MAKASSAR.portalcelebes.com – Anggota DPRD Kota Makassar, Muchlis Misbah, menyatakan dukungannya terhadap langkah Pemerintah Kota Makassar dalam membenahi sistem pengelolaan sampah melalui pembangunan Pengolah Sampah menjadi Energi Listrik (PSEL) atau Pembangkit Listrik Tenaga Sampah (PLTSa).
Menurut politisi Partai Hanura tersebut, penetapan kawasan Tempat Pembuangan Akhir (TPA) Tamangapa, Antang sebagai lokasi pengembangan PSEL dinilai tepat dan telah memenuhi berbagai aspek kesiapan, baik dari sisi teknis maupun kebutuhan masyarakat.
“Kalau saya ditanya mana lebih bagus, di Antang atau di tempat lain, saya jawab lebih bagus di Antang. Ada dua faktor yang sangat mendasar,” ujar Muchlis Misbah, Kamis (2/4/2026).
Ia menjelaskan, pengalamannya saat masih berada di Komisi C DPRD Makassar menjadi salah satu dasar pandangannya.
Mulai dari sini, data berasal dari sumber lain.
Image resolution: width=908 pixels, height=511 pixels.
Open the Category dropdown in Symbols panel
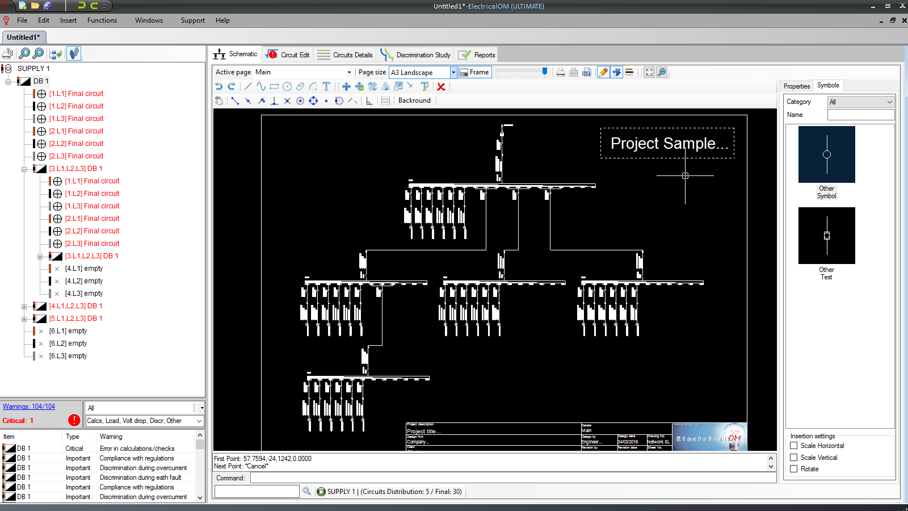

Tiga tahun lalu, ia bersama rombongan melakukan kunjungan kerja ke fasilitas Pengolah Sampah menjadi Energi Listrik di Surabaya, Jawa Timur.
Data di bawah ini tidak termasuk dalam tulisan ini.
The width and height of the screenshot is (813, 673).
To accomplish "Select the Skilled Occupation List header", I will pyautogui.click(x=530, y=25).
“Di sana itu jauh lebih bagus. Memang TPA-nya tidak berbau karena sudah dikelola dengan baik dan modern,” ungkapnya.
Muchlis menilai, kehadiran PSEL justru akan menjawab kekhawatiran sebagian masyarakat, khususnya terkait persoalan bau yang selama ini menjadi keluhan utama di sekitar TPA.
“Setelah saya menyimak baik-baik, yang menolak itu alasannya bau. Dengan kehadiran PSEL, maka bau itu akan hilang dengan sendirinya karena sudah dikelola secara modern,” tegasnya.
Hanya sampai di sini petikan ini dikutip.